Court of Appeal rules on vexatious and unreasonable information requests

The Court of Appeal has handed down a key ruling on the scope of a public authority’s power to reject a request for information as ‘vexatious’ or ‘manifestly unreasonable’.

The case of Dransfield v The Information Commissioner [2015] EWCA Civ 454 concerned three separate appeals brought by Alan Dransfield and Rosalind Jean Craven.

Dransfield had made a Freedom of Information Act 2000 (FOIA) request in 2010 to Devon County Council for approved design drawings of a pedestrian bridge at Exeter Chiefs’ rugby grounds and the lighting protection system results in relation to the bridge. He was concerned about public safety.

Devon refused to give the information, relying on vexatiousness under section 14(1) FOIA. There had been a history of prior FOIA requests and “difficult encounters between the parties”, the First Tier Tribunal (FTT) later noted.

All Craven’s requests to the Department of Energy and Climate Change meanwhile related broadly to the same subject, namely high voltage overhead cables. DECC refused her requests as vexatious under FOIA.

Both Dransfield and Craven applied for a review by the Information Commissioner but he too rejected their requests.

In Craven’s case the Information Commissioner suggested that some of her 2010 requests should have come under the Environment Information Regulations 2004 (EIR). Even so, he concluded that all of her requests had been correctly refused, due either to vexatiousness under section 14(1) or manifest unreasonableness under regulation 12(4)b) EIR.

Dransfield won in the FTT but lost before the Upper Tribunal. Craven lost by a majority in the FTT and appealed without success to the Upper Tribunal (UT).

The case was the first time that the Court of Appeal had had the opportunity to consider the restrictions in section 14 FOIA and regulation 12(4)(b) EIR.

Lady Justice Arden said the appeals raised “different and difficult” questions. However, she concluded that the court should dismiss each appeal.

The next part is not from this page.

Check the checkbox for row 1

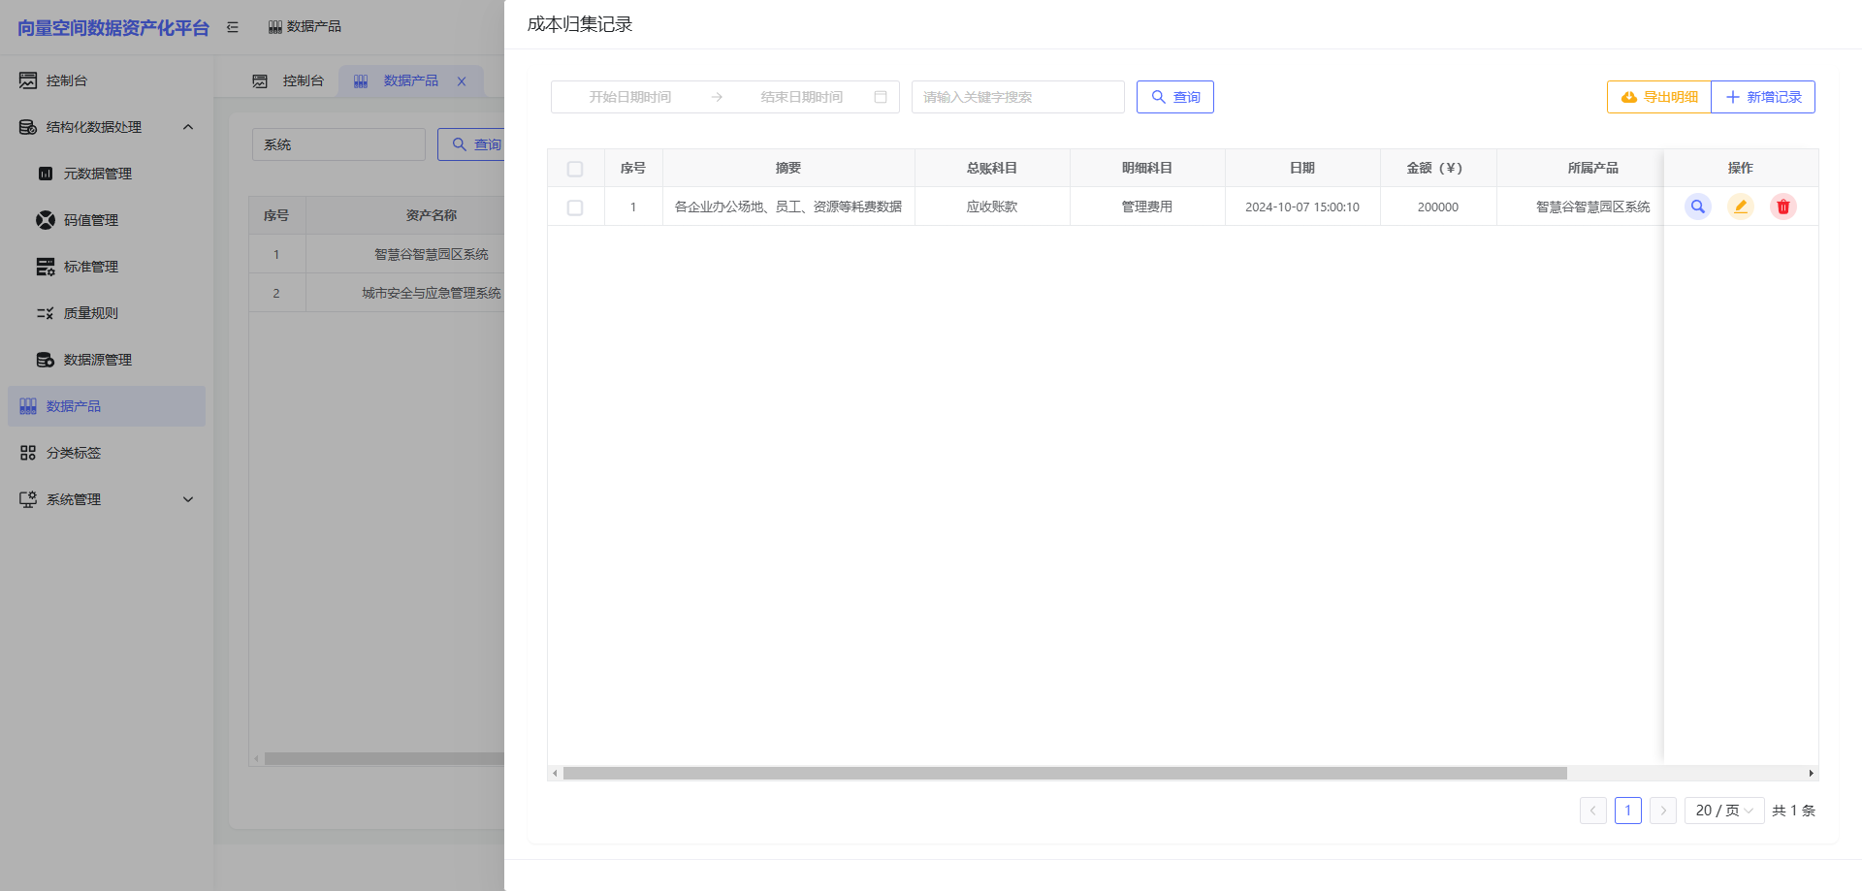575,207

The Court of Appeal judge described Dransfield's request, taken on its own, as “a precise and politely-worded request”.

“There is nothing on the face of this request which could be termed ‘vexatious’,” she said. “Nonetheless the UT held that it was vexatious because of the past history of dealings between him and the authority.”

The principal issue on Dransfield’s appeal was therefore whether a request could be treated as vexatious if it was not itself vexatious but previous requests had been.

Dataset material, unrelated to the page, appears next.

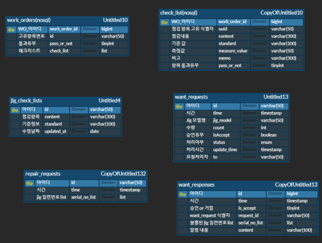Select the request_id column in want_responses
Image resolution: width=322 pixels, height=243 pixels.
(248, 216)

“The FTT thought that the line had to be drawn at previous requests which ‘infected’ the request under consideration,” Lady Justice Arden said, adding that the UT had rejected that test and held that there was no line to be drawn.

Dransfield sought to uphold the test applied by the FTT but Lady Justice Arden said she did not accept this submission because it involved writing words into FOIA which the court may not do.

The UT went on to formulate and apply guidance as to the meaning of "vexatious" which Dransfield had not challenged, the judge added.

In Craven's case, the principal question was whether the tests under section 14 FOIA and regulation 12(4)(b) had the same meaning ("the two-tests-one-meaning issue").

Lady Justice Arden concluded that “to all intents and purposes” they did.

The next questions were whether the Information Commissioner could raise an objection under regulation 12(4)(b) when the authority had not done so, whether section 14 (2) affected the meaning of section 14(1) and whether the costs of compliance could be taken into account under both tests.

Lady Justice Arden agreed with the UT on those points too. She therefore dismissed Craven's appeal as well.

Lady Justice Gloster and Lady Justice Macur agreed.